Living that small business life
Running your own small business is all about juggling a million moving pieces.
Each step and task brings with it new challenges. One of the largest challenges you’ll have to overcome is getting the right insurance for your business.
Once you’ve got your business insurance in hand, the next step becomes, how long do you keep those insurance policies. What purpose do they serve anyway?
What are business insurance policies?
You’ve done the background work, you’ve created a super awesome logo, and you’ve hired your first few employees.
Now it’s time for the paperwork. First and foremost of which is often insurance. There are a million different kinds and types that work for hundreds of thousands of different businesses.

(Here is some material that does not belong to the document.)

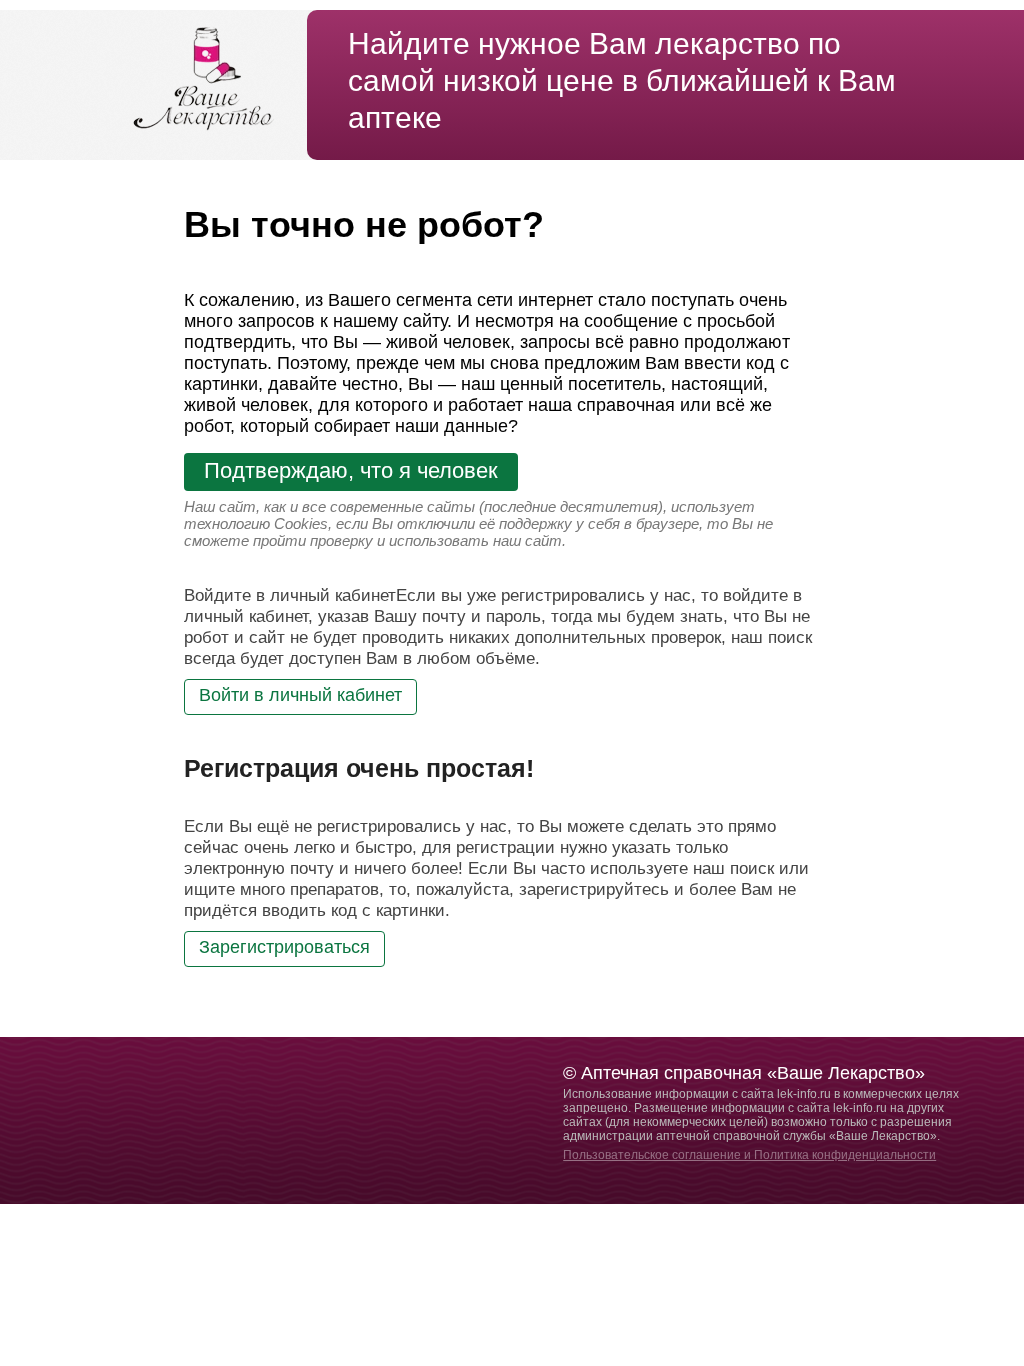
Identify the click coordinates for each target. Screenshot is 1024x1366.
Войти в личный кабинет (300, 695)
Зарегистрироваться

All small businesses should keep at least three types of insurance:
- General liability insurance
- Workers compensation insurance
- Commercial auto coverage
General liability insurance
This is your catch-all insurance.
It protects your business from any claims stemming from bodily injury or property damage, libel, or slander. Basically, it’s there to protect your business in the event that someone was to be hurt in your store by accident.
This insurance pays the bills if a customer files a claim for injuries that resulted from an accident in your store. If you don’t have this type of insurance, you’d be forced to pay these expenses out of pocket.
Workers compensation insurance
Workers’ compensation takes care of issues inside your business among your employees.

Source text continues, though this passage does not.